Contrairement aux Hébrides intérieures, où l’on compte 15 distilleries de whisky en activité, dont neuf à Islay et deux à Skye, les Hébrides extérieures n’ont pas de réputation établie en matière de whisky ni de « route du whisky ». Cela pourrait changer. Outre la distillerie Isle of Harris, il y a la distillerie Abhainn Dearg sur la côte ouest de Lewis, la distillerie la plus occidentale d’Écosse, qui produit des single malts depuis 2011. Elle sera bientôt rejointe par la distillerie North Uist sur Benbecula, qui produit actuellement du Downpour Gin. , qui installera des équipements de whisky début 2024 et prévoit de démarrer la production à l’été 2024. Encore plus au sud, Isle of Barra Distillers, qui vend actuellement du gin, du Island Dark Rum et deux liqueurs de gin, a dévoilé des plans pour un gin spécialement conçu et distillerie de whisky sur Barra.
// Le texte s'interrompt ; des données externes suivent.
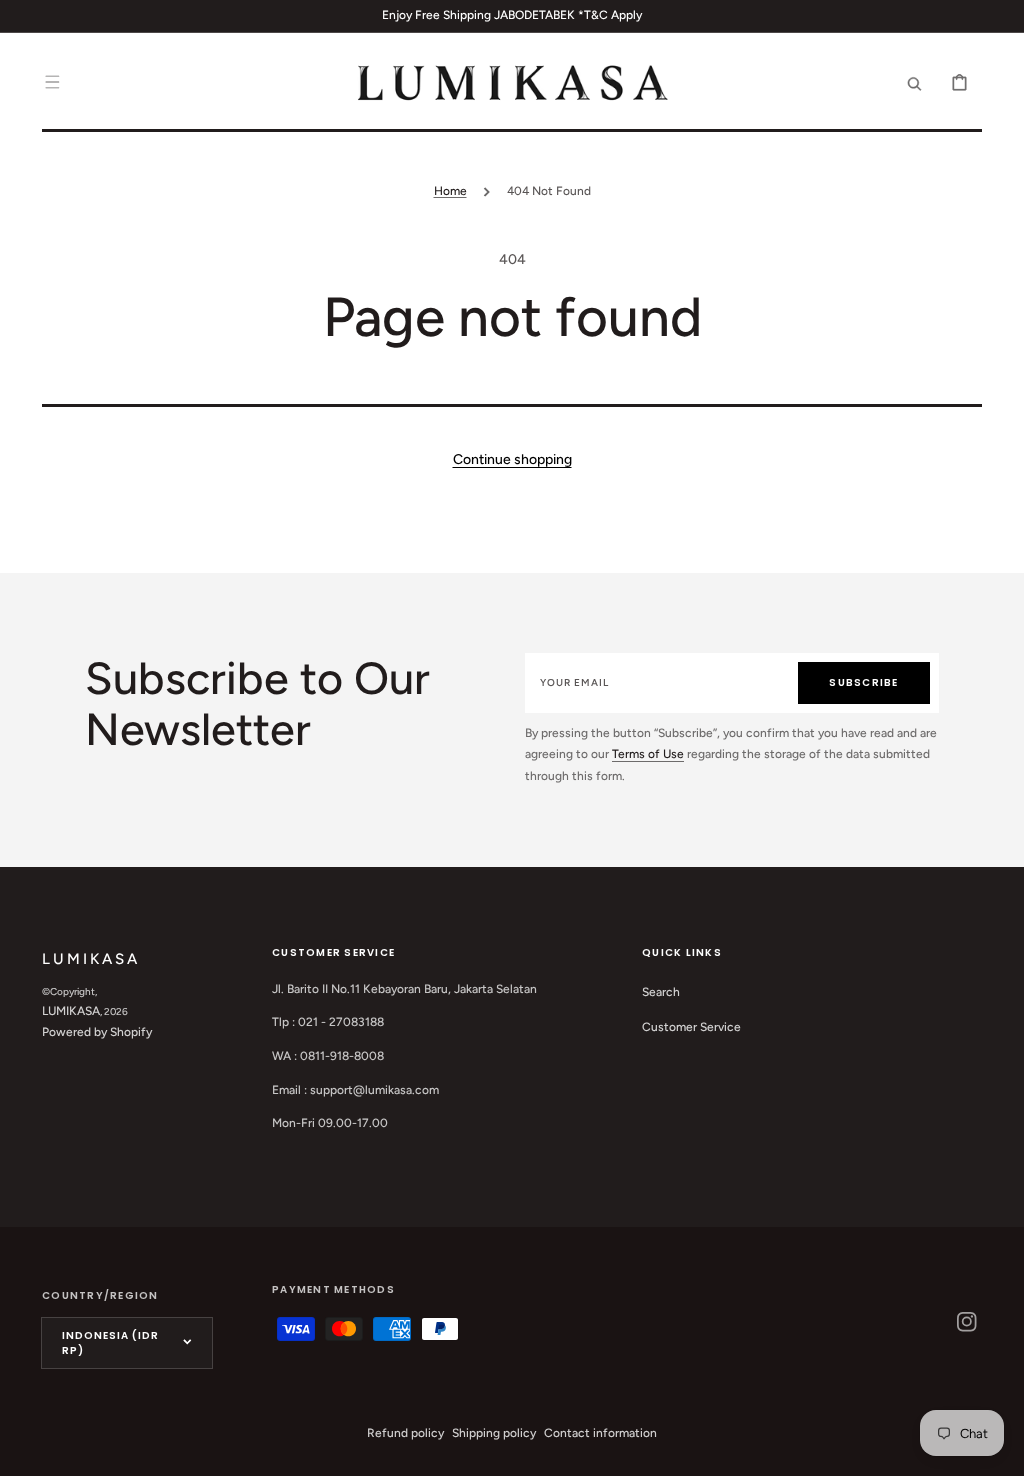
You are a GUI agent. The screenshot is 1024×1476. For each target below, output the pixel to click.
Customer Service (691, 1027)
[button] (52, 82)
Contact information (600, 1433)
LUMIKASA (71, 1011)
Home (450, 191)
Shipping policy (494, 1433)
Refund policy (405, 1433)
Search (661, 992)
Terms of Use (648, 754)
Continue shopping (512, 459)
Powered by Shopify (97, 1032)
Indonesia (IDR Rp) (110, 1343)
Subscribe (863, 682)
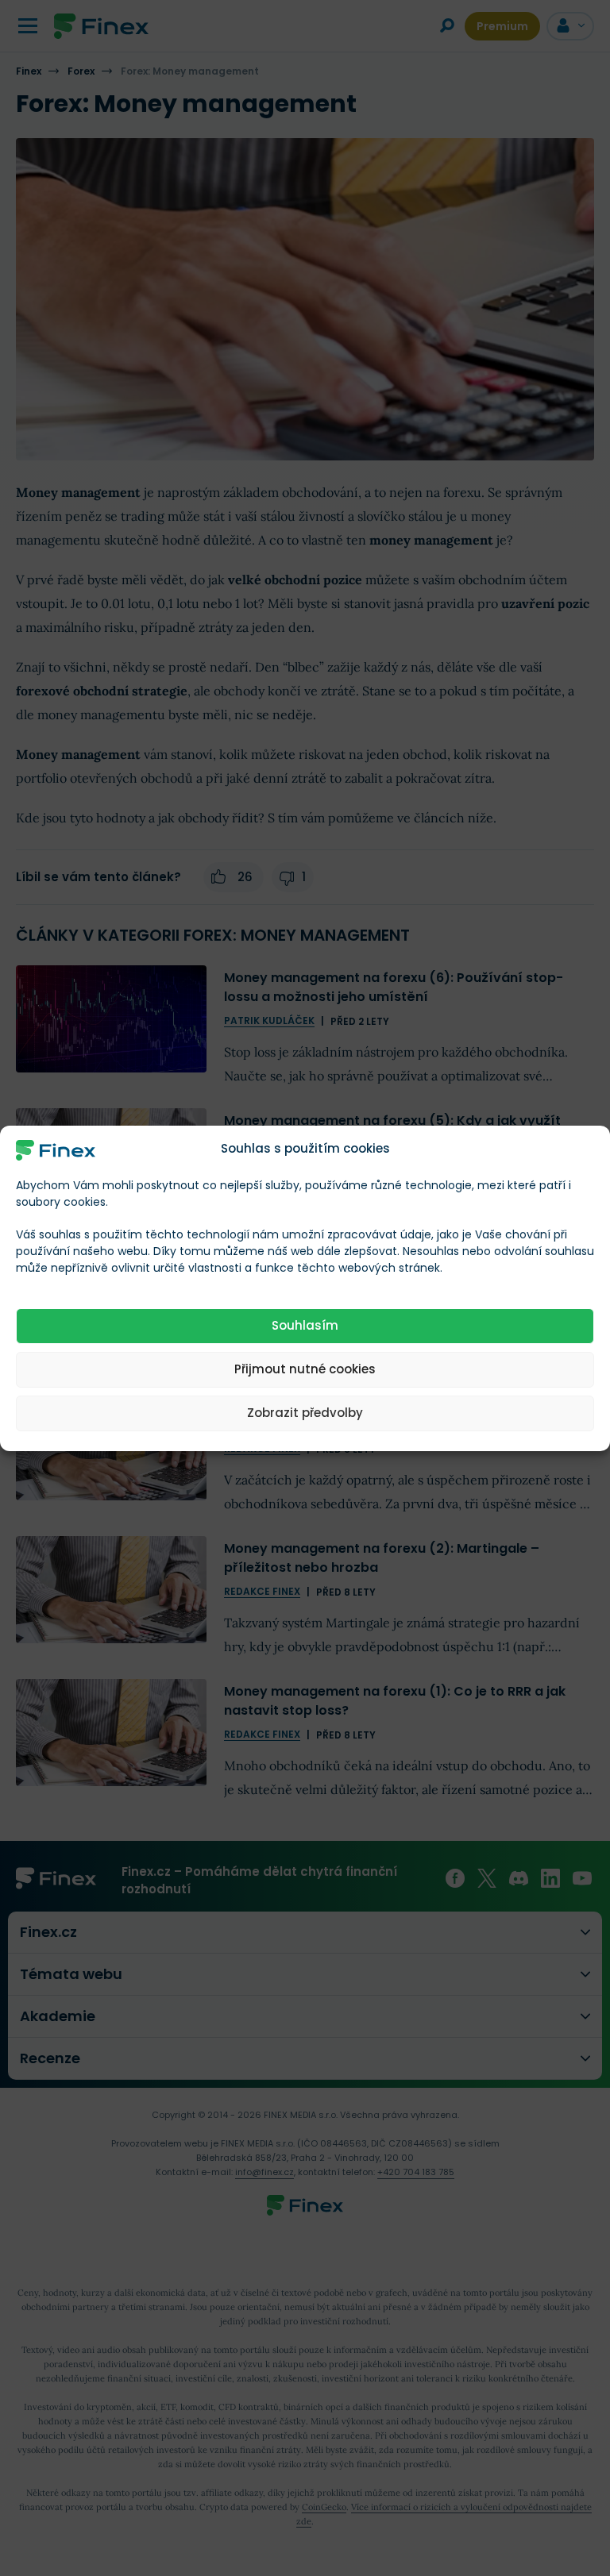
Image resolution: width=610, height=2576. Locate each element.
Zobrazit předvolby (305, 1412)
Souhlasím (305, 1325)
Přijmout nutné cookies (305, 1369)
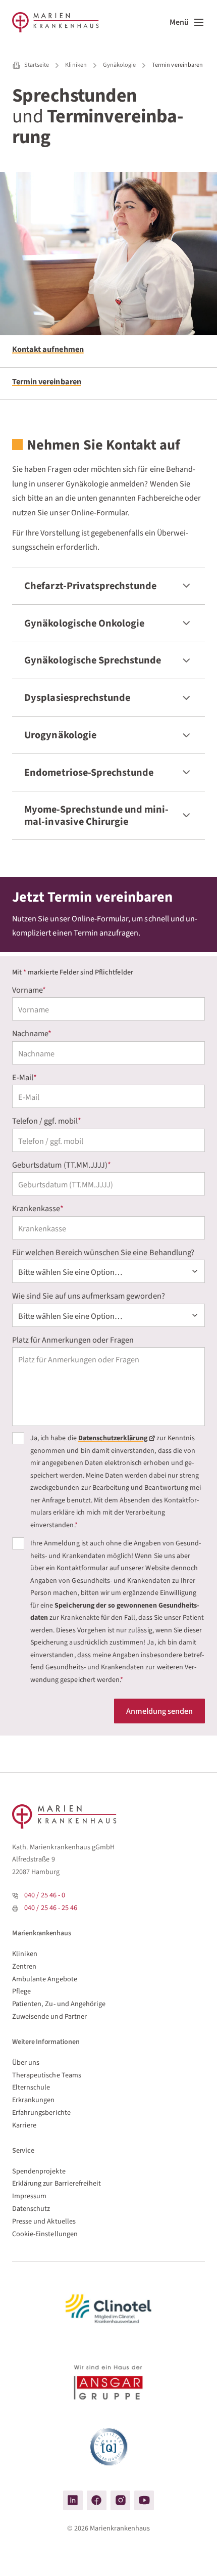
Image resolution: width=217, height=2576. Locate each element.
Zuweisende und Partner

Le whisky donne vie aux îles des Hébrides extérieures, aujourd’hui et pour les générations futures. «La distillerie permet aux populations locales, comme moi, de conserver un emploi», déclare Mackay. «Mais cela a également renforcé l’estime de soi de Harris. Harris jouit d’une réputation mondiale pour Harris Tweed, nous ne sommes donc pas le premier produit Harris à faire le tour du monde, mais nous y ajoutons. Chaque bouteille de The Hearach qui sort est un « message dans une bouteille » pour attirer les gens chez eux, les garder ici et attirer des visiteurs, ce qui est fabuleux.